On Sep 10, 2004, at 5:15 PM, Mark Williamson wrote:
But the difference between the two isn't merely a "difference of character sets". Rather than converting on the level of the individual character which will inevitably produce poor results, it is nessecary to convert documents on the level of lexemes, for which one needs some sort of artificial intelligence capable of separating Chinese texts into individual lexemes before conversion.
Having done document conversion, the number of cases is managable here, and belong in the realm of "things that can be searched for and tagged. A cumbersome, but not hard, problem.

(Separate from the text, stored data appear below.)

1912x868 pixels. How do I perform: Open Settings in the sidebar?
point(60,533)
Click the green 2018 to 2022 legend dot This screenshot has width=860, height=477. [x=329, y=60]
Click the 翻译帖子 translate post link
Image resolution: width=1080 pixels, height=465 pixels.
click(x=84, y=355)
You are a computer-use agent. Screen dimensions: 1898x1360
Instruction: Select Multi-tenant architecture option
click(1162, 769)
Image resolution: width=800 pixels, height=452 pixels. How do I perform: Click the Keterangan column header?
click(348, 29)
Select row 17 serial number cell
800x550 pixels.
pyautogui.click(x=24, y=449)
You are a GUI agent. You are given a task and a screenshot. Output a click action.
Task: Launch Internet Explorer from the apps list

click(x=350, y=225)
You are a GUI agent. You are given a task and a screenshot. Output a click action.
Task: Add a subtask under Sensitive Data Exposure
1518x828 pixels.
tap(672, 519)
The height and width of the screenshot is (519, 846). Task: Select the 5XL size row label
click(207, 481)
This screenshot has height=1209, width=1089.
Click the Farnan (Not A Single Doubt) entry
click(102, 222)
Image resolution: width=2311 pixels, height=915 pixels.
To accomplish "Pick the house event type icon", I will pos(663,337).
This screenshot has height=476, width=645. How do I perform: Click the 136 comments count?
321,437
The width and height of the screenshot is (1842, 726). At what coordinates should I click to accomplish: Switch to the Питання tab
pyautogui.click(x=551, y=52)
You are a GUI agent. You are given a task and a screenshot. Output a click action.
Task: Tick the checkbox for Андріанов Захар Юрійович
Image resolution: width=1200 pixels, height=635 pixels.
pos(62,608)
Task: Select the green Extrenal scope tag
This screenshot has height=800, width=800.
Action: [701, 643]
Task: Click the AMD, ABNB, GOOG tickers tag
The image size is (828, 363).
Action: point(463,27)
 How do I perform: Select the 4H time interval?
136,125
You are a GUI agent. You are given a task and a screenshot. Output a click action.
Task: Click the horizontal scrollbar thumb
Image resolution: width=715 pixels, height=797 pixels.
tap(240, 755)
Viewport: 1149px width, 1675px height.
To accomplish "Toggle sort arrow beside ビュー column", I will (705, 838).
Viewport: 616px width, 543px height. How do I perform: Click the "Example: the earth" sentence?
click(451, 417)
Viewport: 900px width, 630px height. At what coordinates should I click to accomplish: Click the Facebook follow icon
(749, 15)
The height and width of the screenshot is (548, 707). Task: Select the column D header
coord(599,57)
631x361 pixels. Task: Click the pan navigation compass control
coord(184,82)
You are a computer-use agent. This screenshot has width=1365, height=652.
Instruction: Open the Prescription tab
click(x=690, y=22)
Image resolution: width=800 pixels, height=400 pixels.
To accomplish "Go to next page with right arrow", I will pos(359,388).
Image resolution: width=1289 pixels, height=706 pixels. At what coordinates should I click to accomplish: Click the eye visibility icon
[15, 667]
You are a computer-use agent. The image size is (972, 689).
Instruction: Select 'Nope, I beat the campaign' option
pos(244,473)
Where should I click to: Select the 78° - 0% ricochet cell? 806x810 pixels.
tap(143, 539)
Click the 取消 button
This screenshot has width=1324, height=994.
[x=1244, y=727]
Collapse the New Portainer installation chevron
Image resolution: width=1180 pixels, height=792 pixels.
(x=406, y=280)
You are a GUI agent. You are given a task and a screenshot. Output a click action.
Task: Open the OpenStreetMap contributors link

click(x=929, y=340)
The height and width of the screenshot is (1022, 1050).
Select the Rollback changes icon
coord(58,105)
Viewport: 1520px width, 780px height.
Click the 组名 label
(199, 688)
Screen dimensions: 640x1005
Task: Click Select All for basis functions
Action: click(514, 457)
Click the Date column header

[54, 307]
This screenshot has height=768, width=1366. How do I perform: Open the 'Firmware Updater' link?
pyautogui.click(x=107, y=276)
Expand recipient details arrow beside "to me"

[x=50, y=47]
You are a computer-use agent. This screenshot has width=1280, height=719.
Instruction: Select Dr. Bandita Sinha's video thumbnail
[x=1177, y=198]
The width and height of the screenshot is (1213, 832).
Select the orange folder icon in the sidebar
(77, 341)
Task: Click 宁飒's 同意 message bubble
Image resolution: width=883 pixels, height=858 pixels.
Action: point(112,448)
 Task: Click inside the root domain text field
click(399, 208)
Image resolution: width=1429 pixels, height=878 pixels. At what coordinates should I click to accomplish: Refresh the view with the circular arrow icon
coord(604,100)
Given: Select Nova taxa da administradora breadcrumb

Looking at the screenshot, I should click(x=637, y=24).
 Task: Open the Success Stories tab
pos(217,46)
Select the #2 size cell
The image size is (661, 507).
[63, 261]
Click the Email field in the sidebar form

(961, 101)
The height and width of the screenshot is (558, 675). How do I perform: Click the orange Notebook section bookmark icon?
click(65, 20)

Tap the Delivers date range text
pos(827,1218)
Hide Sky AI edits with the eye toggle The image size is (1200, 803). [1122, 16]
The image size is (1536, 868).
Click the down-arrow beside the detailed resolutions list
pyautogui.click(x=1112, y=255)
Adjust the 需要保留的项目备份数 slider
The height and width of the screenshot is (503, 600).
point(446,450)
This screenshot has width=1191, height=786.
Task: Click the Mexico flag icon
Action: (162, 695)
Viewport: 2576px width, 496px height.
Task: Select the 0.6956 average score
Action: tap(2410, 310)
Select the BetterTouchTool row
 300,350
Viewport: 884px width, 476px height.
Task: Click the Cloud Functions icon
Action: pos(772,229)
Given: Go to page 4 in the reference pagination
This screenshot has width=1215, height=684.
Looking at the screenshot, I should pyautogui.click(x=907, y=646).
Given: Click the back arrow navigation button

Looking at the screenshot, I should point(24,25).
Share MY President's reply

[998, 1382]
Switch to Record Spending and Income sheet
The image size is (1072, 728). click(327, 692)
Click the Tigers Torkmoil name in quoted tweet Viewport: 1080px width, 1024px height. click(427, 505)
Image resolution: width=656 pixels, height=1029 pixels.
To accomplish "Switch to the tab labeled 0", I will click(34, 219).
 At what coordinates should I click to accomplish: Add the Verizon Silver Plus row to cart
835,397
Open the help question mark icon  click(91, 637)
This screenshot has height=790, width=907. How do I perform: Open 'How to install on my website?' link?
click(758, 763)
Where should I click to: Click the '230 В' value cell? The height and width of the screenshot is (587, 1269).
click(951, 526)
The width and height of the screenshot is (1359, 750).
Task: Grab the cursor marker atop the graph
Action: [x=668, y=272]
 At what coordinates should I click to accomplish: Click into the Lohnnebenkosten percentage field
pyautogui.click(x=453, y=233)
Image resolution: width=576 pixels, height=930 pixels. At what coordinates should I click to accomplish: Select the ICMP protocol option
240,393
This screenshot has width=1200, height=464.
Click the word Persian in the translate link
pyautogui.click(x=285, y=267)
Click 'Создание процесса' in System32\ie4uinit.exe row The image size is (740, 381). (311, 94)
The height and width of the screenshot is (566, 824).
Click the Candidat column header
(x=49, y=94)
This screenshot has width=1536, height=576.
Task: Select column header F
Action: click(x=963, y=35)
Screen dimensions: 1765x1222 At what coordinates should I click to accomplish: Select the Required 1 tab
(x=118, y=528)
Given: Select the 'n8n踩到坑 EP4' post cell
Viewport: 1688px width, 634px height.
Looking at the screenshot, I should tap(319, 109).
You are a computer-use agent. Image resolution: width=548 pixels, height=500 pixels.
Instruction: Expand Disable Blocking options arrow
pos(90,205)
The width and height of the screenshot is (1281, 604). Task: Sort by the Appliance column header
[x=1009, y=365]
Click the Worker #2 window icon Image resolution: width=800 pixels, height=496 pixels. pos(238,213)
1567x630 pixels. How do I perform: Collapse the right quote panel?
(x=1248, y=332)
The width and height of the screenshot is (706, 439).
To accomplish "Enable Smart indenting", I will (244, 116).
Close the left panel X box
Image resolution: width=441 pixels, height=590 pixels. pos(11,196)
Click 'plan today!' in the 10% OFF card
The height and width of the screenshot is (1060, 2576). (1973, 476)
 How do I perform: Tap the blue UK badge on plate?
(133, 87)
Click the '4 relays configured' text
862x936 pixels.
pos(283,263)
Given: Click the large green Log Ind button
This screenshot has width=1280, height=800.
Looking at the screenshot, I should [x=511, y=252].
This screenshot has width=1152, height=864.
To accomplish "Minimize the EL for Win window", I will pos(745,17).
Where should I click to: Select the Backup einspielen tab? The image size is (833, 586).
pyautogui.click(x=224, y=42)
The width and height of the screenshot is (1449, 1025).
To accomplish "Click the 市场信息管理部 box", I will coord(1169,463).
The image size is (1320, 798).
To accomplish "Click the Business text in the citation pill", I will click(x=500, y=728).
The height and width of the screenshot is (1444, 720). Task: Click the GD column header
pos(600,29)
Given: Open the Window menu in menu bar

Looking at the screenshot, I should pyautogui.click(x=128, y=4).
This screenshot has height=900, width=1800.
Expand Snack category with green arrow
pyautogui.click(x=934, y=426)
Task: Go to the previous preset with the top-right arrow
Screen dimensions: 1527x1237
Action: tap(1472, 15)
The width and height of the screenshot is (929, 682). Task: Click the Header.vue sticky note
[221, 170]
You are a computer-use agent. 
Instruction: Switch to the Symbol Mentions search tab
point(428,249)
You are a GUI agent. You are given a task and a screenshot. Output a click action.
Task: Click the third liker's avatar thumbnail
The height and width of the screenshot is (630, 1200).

It is also nessecary to convert names of countries, special terminology (including Wikipedia terminology:
True, but again an enumerateable change, solveable in software, or by the same process that we have now for proofing documents: namely people go through and make intelligent changes. The process would be to flip the toggle, scan the document for problems and then edit the underlying wiki-material, inserting the metacodes needed. Much as people now scan documents to find broken, redirected or ambiguated links, spelling errors and so on.
the first two characters in the Simplified Chinese name for "wikipedia" would be translated alone into English as the name "Vicky", which would be converted into Traditional in a specific way, but the current way to write "wikipedia" in Traditional Chinese is not like that), etc; also Simplified Chinese is more tolerant of the usage of English words in the Roman alphabet than is Traditional (except perhaps in Hong Kong where anglicisms are often even more frequent) as is exemplified by various article texts.
That's a dialectical, not linguistic, issue.
Some people here are saying that "if I read this text in simplified aloud, a Taiwanese person can understand it". That is not the issue at hand. If zh: were in Pinyin, perhaps, that would be the issue, or if it was a spoken encyclopedia, maybe. But this is a written encyclopedia. zh-cn: and zh-tw: may be largely the same spoken language, but they are hardly the same written language.
--Jin Junshu/Mark
The general consensus of linguists is that you are overstating the differences - that traditional and simplified represent the same "written" language because the grammar is the same, most of the syntax is the same. The visual difference is rather like the difference between using the Latinate Greek characters, the one most people associate with greek, and the older characters used in the classical age. A person who can read one can't read the other, but translation between the two is mainly a mechanical process that needs intervention occassionally. While the traditional/simplified problem is a couple of orders of magnitude more complicated, it isn't more complex in lexical theory.
Which is not to minimize the differences - if the community consensus is just "squash this!" then that is a mistake as larger as simply brute force creating two versions. There are technical and methodological hurdles that should be addressed, otherwise someone will reach the same conclusion that Jin Junshu has - namely that a traditional Wiki is needed, because there is a user community not well served by the simplified version. Part of this is based on political forces that are in operation out there: there is no desire among the Chinese reading and writing community to break chinese into separate written languages - that is to continue increasing differences until mutual intelligibility is a difficult hurdle to pass. At the same time, there is a desire among traditional users to continue to use traditional characters, and there is a larger corpus of texts, many of them fundamental texts, which exist as originals in traditional characters, and which argue for wiki handling traditional characters in a appropriate way.